Item position entries
....................

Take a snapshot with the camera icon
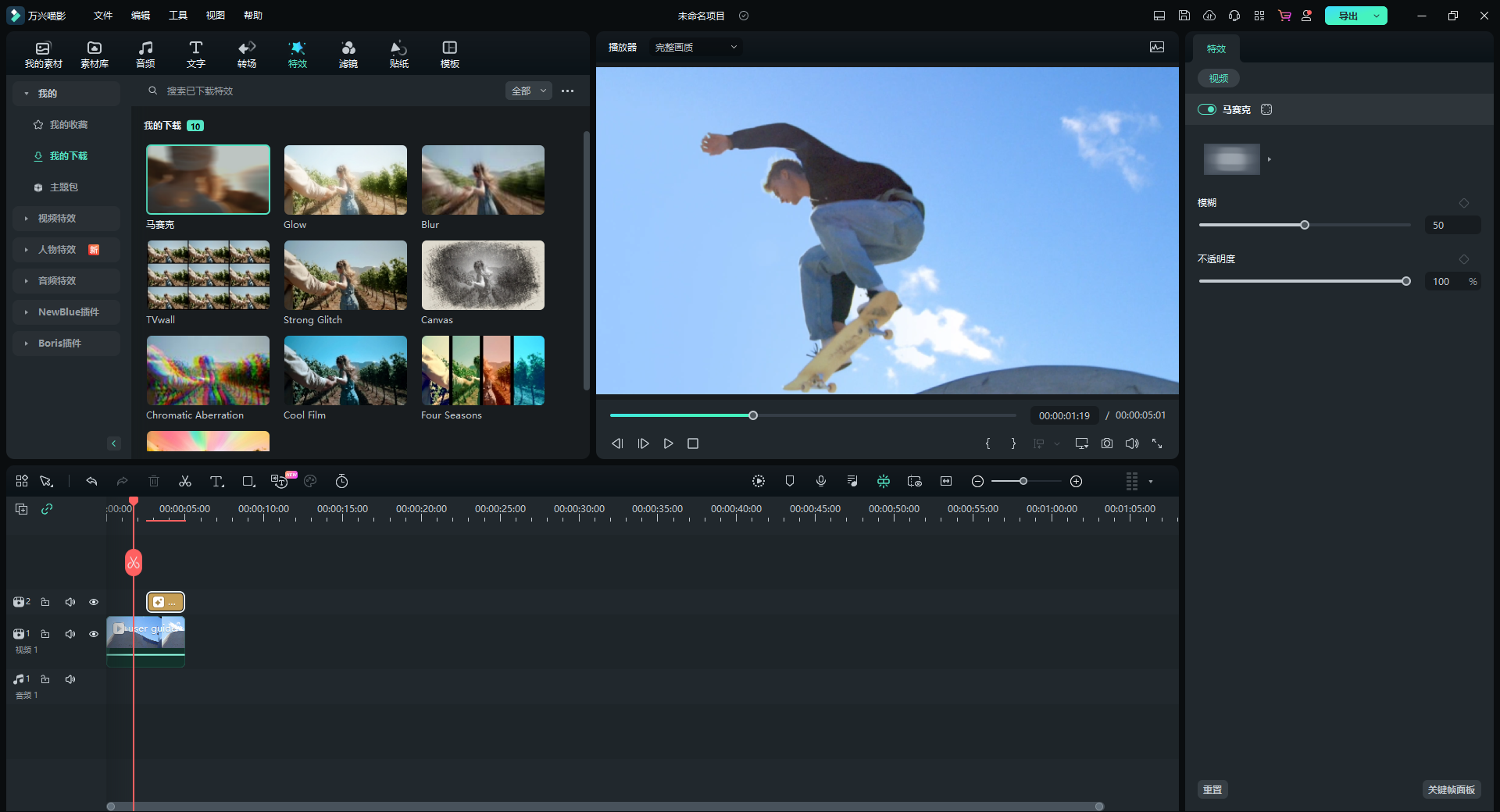This screenshot has height=812, width=1500. click(1107, 443)
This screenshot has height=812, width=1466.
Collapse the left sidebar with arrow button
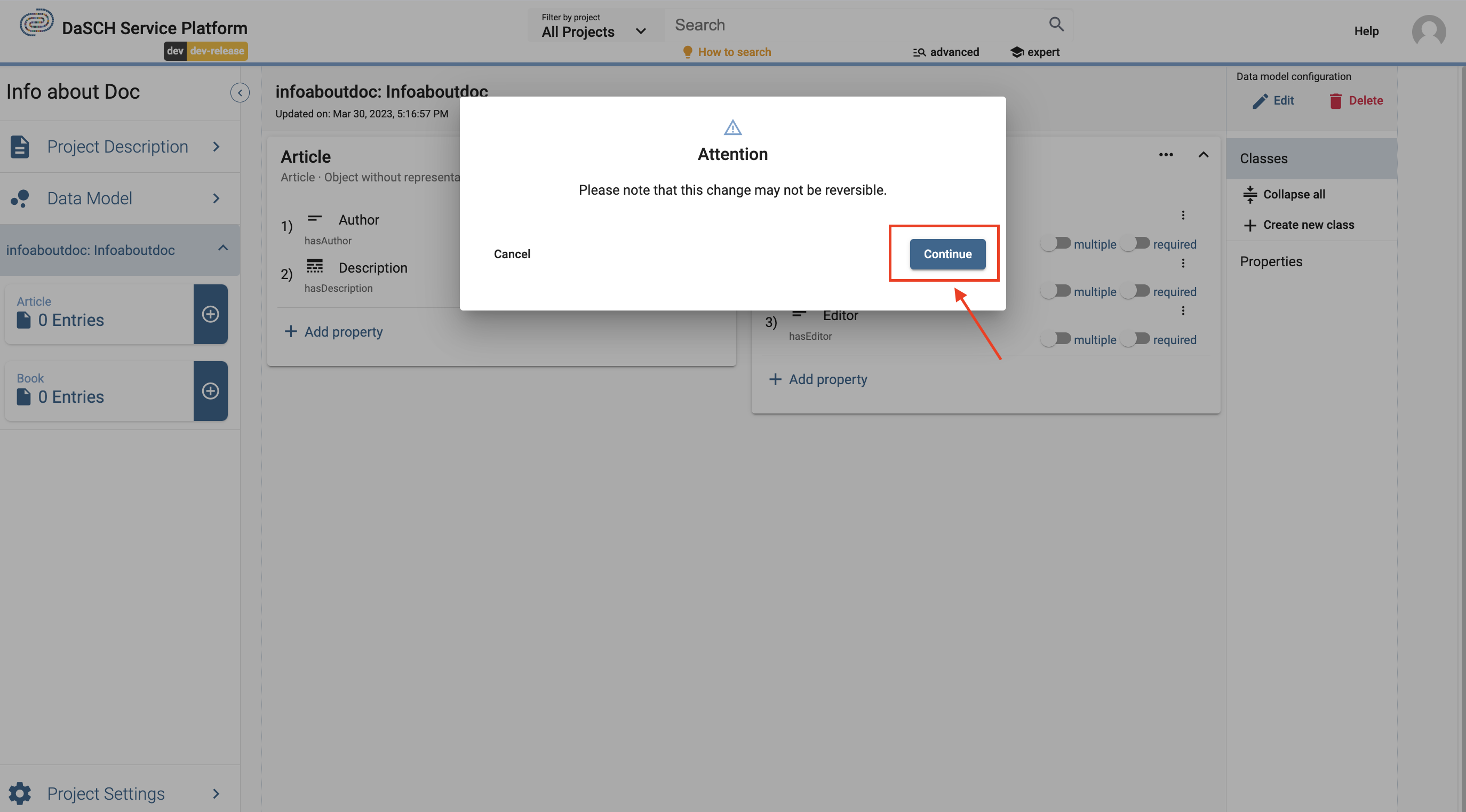tap(240, 93)
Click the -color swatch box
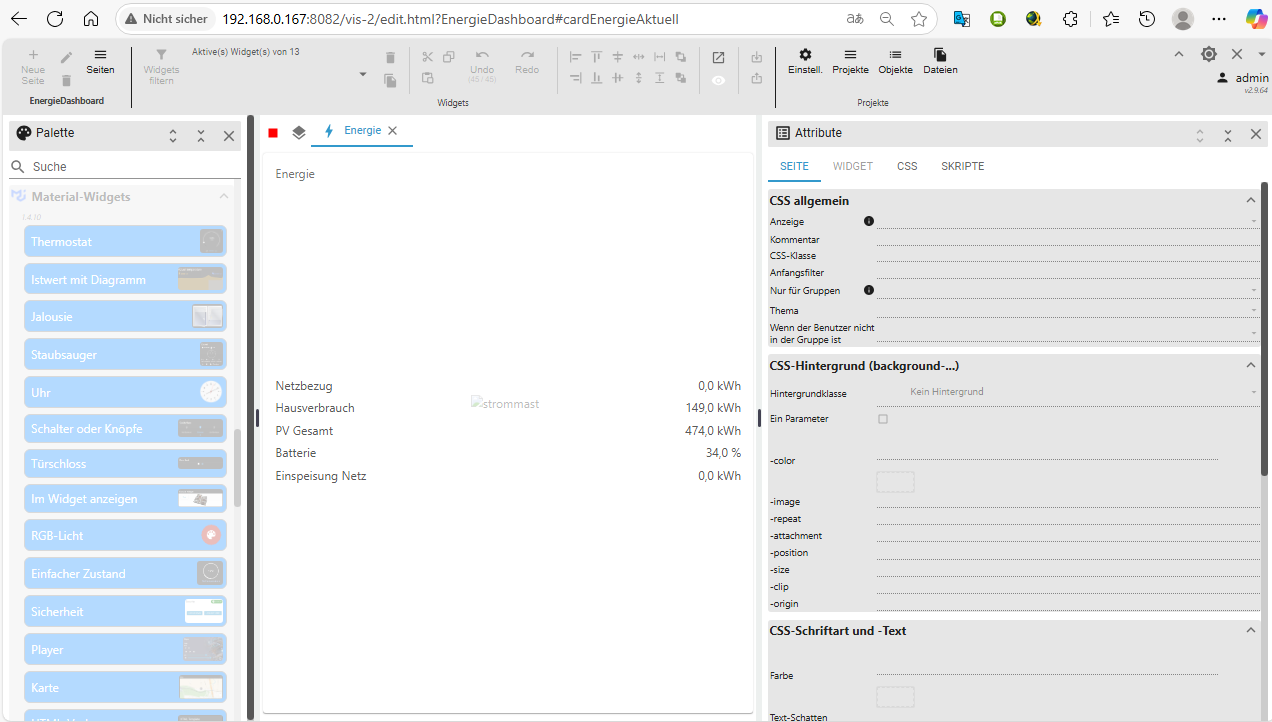 coord(895,482)
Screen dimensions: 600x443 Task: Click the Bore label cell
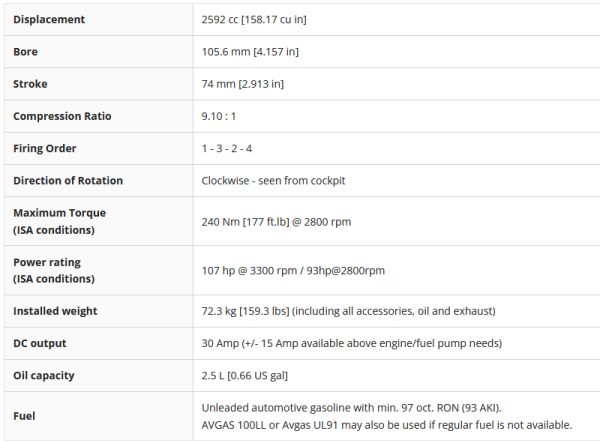point(25,52)
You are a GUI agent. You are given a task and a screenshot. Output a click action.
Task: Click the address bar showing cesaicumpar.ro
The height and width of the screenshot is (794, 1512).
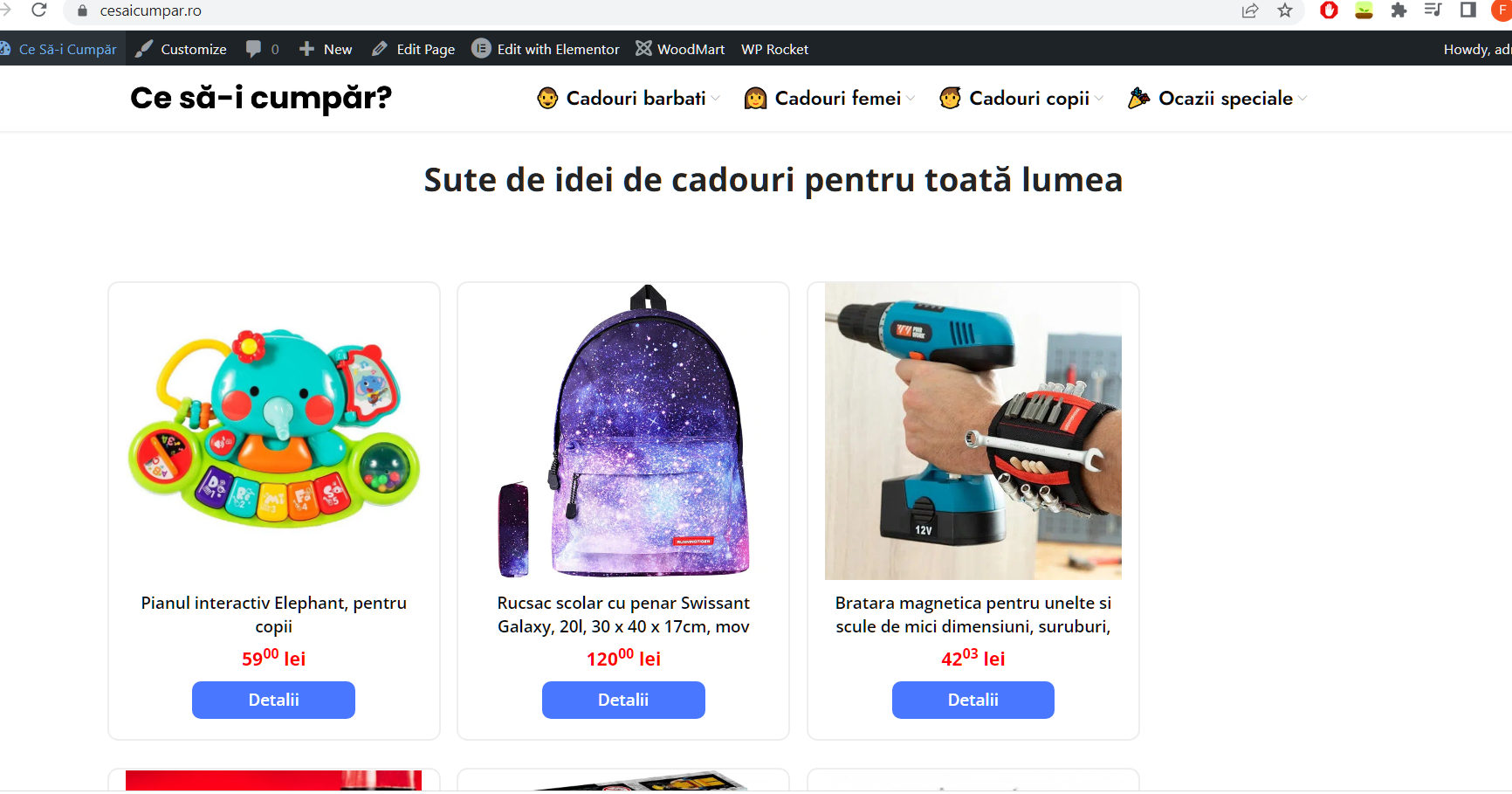[646, 10]
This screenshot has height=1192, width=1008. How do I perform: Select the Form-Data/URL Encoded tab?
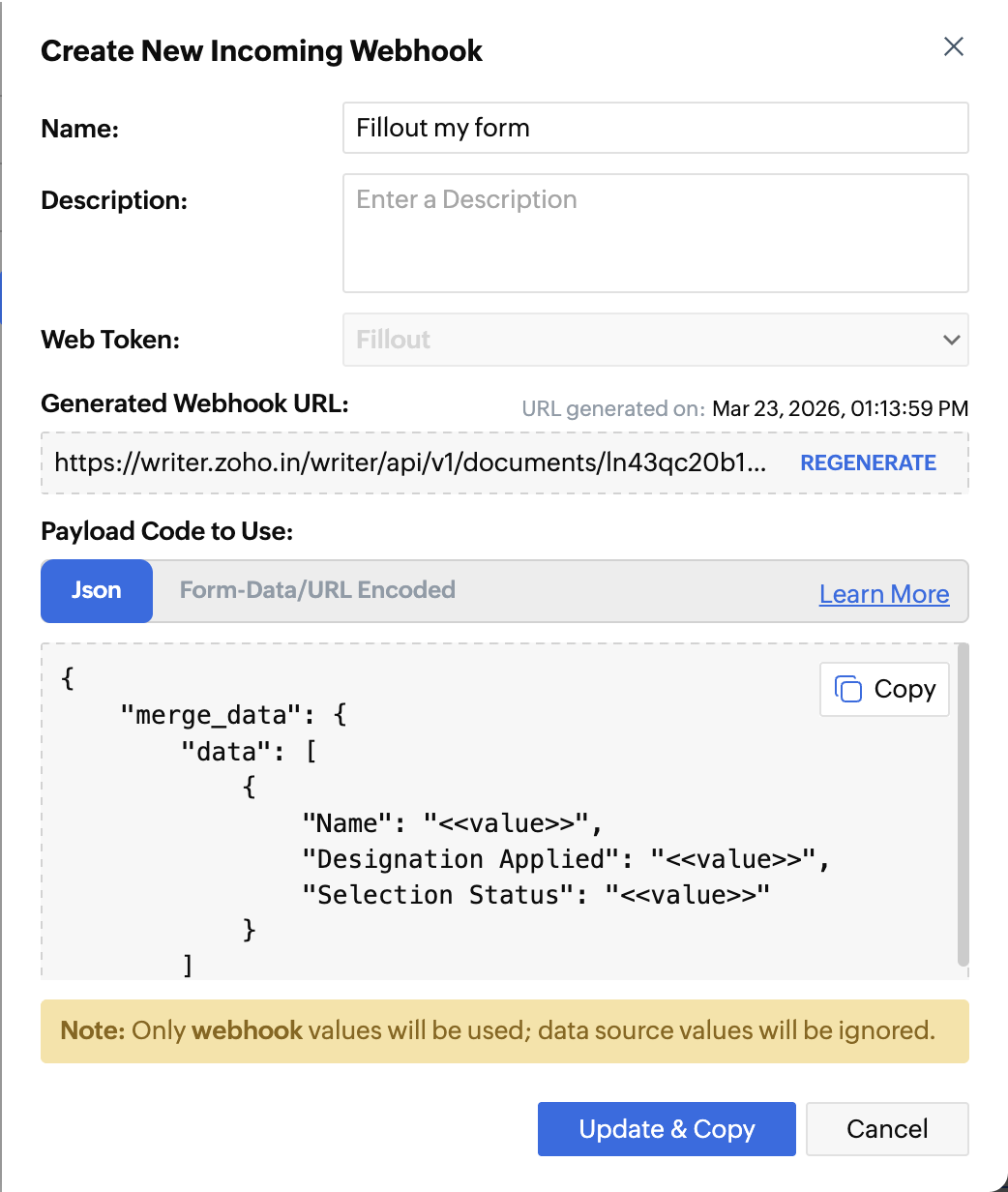pos(317,590)
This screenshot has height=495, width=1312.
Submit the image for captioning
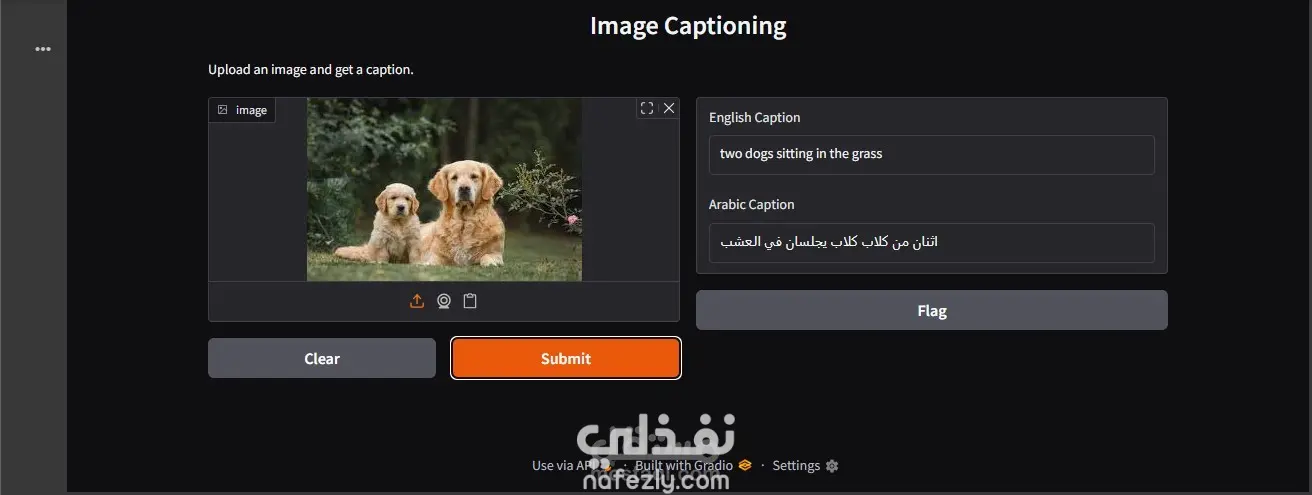(566, 358)
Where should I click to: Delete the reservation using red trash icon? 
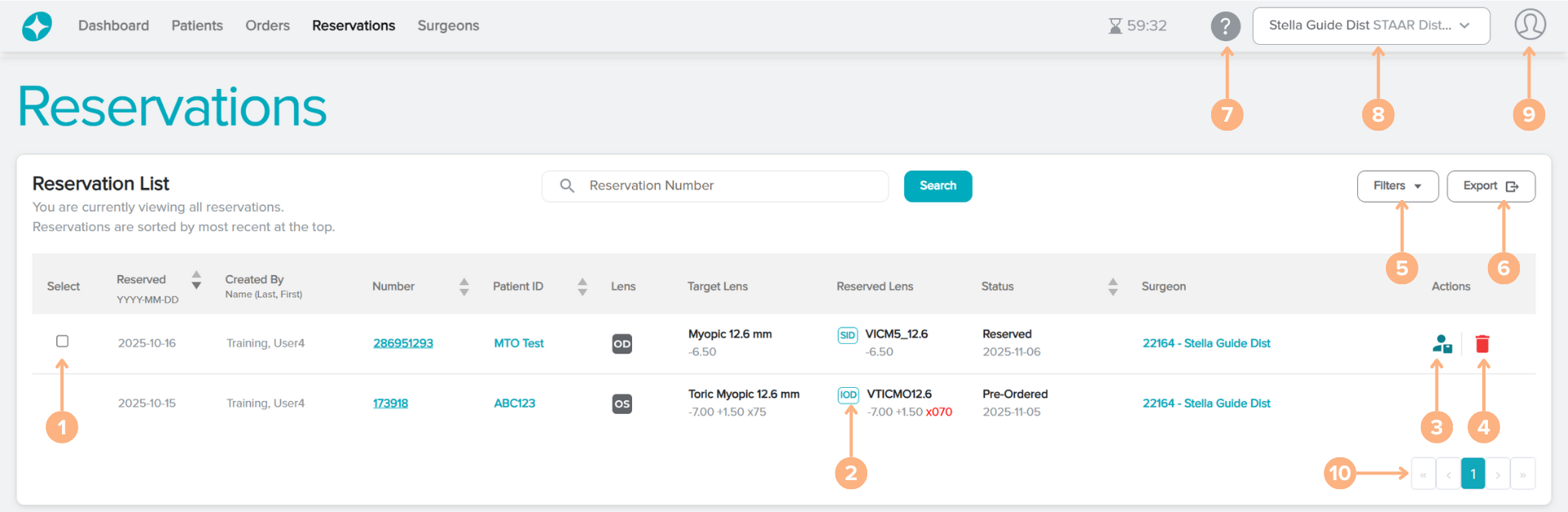[1482, 344]
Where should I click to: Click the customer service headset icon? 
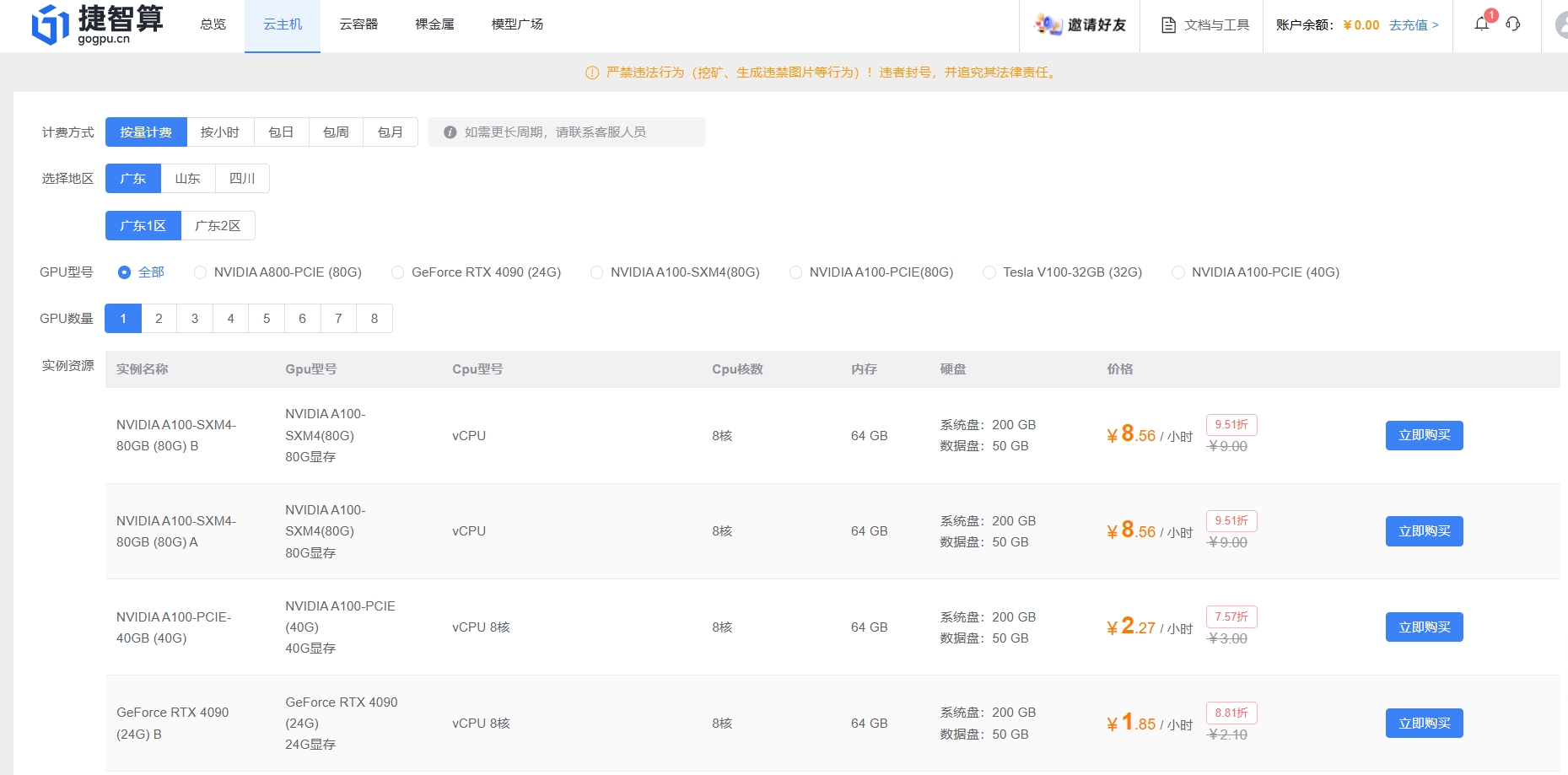[x=1513, y=24]
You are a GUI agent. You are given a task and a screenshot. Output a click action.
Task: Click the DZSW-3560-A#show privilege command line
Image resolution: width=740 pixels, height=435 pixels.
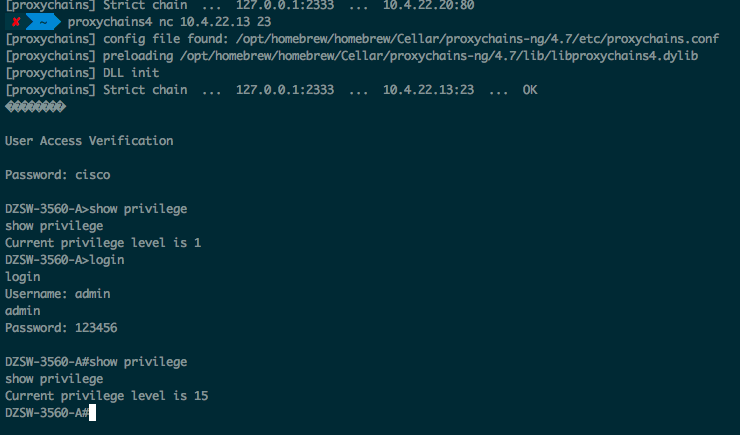[x=96, y=361]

....................

PROBLEM TO WORK ON = Write out every line of the items above word for word, omitting the pictures.

SOLUTION TO THE EXERCISE =
Take a snapshot with the camera icon
This screenshot has height=812, width=1500. click(1107, 443)
This screenshot has height=812, width=1466.
Collapse the left sidebar with arrow button
tap(240, 93)
Click the -color swatch box
 coord(895,482)
Screen dimensions: 600x443 Task: Click the Bore label cell
point(25,52)
You are a GUI agent. You are given a task and a screenshot. Output a click action.
Task: Click the address bar showing cesaicumpar.ro
The height and width of the screenshot is (794, 1512).
[646, 10]
This screenshot has height=1192, width=1008. How do I perform: Select the Form-Data/URL Encoded tab?
pos(317,590)
This screenshot has height=495, width=1312.
Submit the image for captioning
(566, 358)
Where should I click to: Delete the reservation using red trash icon? 
[1482, 344]
Where should I click to: Click the customer service headset icon? 
[x=1513, y=24]
You are a GUI agent. You are given a task and a screenshot. Output a click action.
Task: Click the DZSW-3560-A#show privilege command line
Image resolution: width=740 pixels, height=435 pixels.
[x=96, y=361]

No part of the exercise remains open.